====== Excerto da página
Teixeira de Queirós, Os Noivos


O romance Os Noivos, de Teixeira de Queirós, foi publicado, originalmente, em 1879. A segunda edição, a de 1896, foi, segundo o autor, completamente refundida, sendo definitiva. Hoje em dia, exceptuando os iniciados na história da literatura portuguesa, ninguém conhece o autor. No entanto, desenvolveu uma importante obra literária no último quartel do século XIX e nas primeiras duas décadas do século XX. É um nome marcante do realismo naturalista português, tendo sido considerado por Óscar Lopes e António José Saraiva “o melhor realizador, em Portugal, do romance tal como o concebeu Balzac”. Os Noivos apresenta-se como um romance crítico, considerada a melhor forma literária para exprimir “a complicada vida moderna”. A obra é a primeira de um amplo conjunto de romances – oito ao todo – a que o autor deu o nome, de clara inspiração balzaquiana, de Comédia Burguesa. Tanto na edição de 1879 na de 1896, o romance é apresentado em dois volumes.
============
## [Tarefas a realizar]
1. Reescreva em forma de lista o parágrafo do excerto sobre Os Noivos que começa por «O romance Os Noivos», conservando os factos principais.
2. Prolongue o excerto sobre Os Noivos a partir do ponto em que termina.
Os registos provêm de outra fonte.
====== Registos
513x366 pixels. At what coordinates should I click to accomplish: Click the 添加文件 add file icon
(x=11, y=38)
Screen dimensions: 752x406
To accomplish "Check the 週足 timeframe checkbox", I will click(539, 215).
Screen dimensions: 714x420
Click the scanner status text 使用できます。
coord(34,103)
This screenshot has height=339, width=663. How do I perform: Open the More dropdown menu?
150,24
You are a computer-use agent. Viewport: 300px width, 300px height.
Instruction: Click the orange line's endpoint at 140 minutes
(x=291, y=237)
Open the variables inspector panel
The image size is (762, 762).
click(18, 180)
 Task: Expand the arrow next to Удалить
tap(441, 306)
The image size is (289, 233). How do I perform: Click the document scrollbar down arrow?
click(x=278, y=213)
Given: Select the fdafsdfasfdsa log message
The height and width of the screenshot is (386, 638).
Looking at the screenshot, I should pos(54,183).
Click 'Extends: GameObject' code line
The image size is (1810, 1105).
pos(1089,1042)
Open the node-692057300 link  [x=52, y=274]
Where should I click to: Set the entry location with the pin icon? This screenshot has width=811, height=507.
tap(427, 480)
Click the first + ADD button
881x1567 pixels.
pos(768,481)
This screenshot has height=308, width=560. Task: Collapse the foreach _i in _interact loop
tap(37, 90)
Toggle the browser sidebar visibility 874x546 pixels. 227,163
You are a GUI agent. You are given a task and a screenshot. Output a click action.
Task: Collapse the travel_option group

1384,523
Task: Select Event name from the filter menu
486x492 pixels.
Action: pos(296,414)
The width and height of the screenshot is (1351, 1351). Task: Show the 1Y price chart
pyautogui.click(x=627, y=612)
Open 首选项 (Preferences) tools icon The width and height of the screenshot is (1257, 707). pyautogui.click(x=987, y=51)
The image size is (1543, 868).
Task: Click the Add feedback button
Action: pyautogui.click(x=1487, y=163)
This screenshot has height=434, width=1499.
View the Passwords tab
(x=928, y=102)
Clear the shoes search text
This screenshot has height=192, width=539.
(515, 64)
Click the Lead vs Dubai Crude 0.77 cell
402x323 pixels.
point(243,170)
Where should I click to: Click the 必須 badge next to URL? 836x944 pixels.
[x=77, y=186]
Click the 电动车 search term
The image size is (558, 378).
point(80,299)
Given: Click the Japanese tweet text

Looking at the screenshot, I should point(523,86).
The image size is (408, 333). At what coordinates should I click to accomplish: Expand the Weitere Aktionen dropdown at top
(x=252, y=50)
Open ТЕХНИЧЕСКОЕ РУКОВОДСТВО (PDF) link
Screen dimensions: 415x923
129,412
============
## [Respostas por tarefa]
1.
- Os Noivos, romance de Teixeira de Queirós, saiu originalmente em 1879.
- A segunda edição, de 1896, foi, segundo o autor, completamente refundida e é a definitiva.
- Hoje o autor só é conhecido pelos iniciados na história da literatura portuguesa.
- A sua obra literária desenvolveu-se no último quartel do século XIX e nas duas primeiras décadas do século XX.
- É um nome marcante do realismo naturalista português. Óscar Lopes e António José Saraiva consideraram-no "o melhor realizador, em Portugal, do romance tal como o concebeu Balzac".
- Os Noivos é um romance crítico, forma tida como a melhor para exprimir "a complicada vida moderna".
- É o primeiro de oito romances reunidos sob o título balzaquiano de Comédia Burguesa.
- Ambas as edições saíram em dois volumes.

2.
Há no título escolhido por Teixeira de Queirós uma aparente inconsistência com o próprio romance que acompanha a vida de casados de Arminda e Gustavo, os principais protagonistas desta Comédia Burguesa. Existe, contudo, nesta decisão uma avaliação dessa instituição social que é o casamento. No prólogo da edição de 1896, referindo-se às suas personagens, o autor escreve: Não eram bons, nem eram maus; mas não cumpriram com o seu dever como elementos sociais. Gozaram um fausto reles, e desuniram-se sem ódio. Nunca chegaram a conceber o que fossem virtudes com que se resistisse à adversidade; não tiveram abnegação, nem paciência, nem heroísmo na pobreza… tudo despreocupação e fatuidade. O romance mais do que uma crítica à instituição casamento é uma análise minuciosa dos motivos que conduzem à sua derrocada. O casamento é um dever social e não um mero direito dos indivíduos. Esse dever exige um conjunto de virtudes que provam a maturidade de mulher e homem que se empenham na sua realização. Um casamento exige capacidade de resistir à adversidade – na língua-de-pau do psicologês que invadiu a sociedade actual, dar-se-lhe-ia o nome de resiliência – exige abnegação, paciência e heroísmo, uma qualidade dos espíritos nobres. Tudo isto faltou na vida de casados de Arminda e Gustavo. Na verdade, nunca chegaram a ser, no pleno sentido da palavra, marido e mulher. Apesar de casados, não eram mais do que noivos incapazes de consumar um casamento, não no plano sexual, entenda-se, mas no plano da instituição social.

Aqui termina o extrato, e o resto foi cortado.